▶ _TASK BRIEF_
Add -11 to every coordinate in the answers, covering the lines from the one containing "Task: Click 'a new session' title line" through the end of the items, and write all of those lines out again, requests included. Leave the pictures out.

----

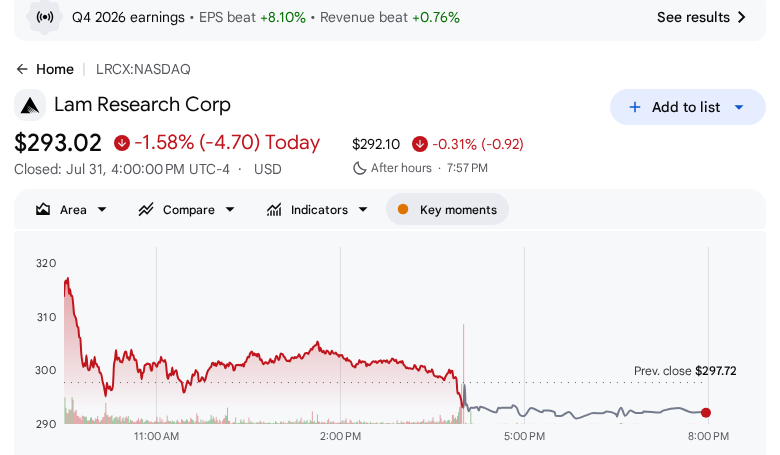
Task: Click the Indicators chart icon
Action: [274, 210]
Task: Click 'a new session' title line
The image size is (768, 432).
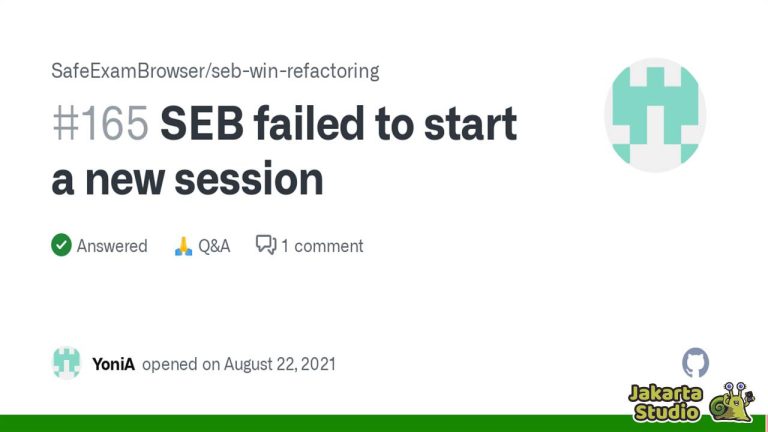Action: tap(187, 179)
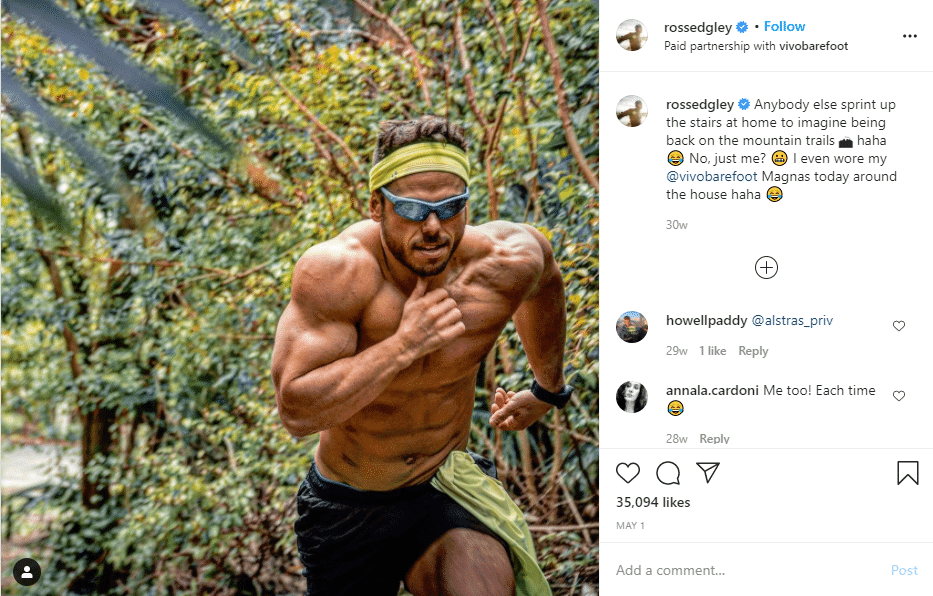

----

▶ _ANSWER TO THE TASK_
Task: Click 'a new session' title line
The image size is (768, 432).
Action: tap(176, 168)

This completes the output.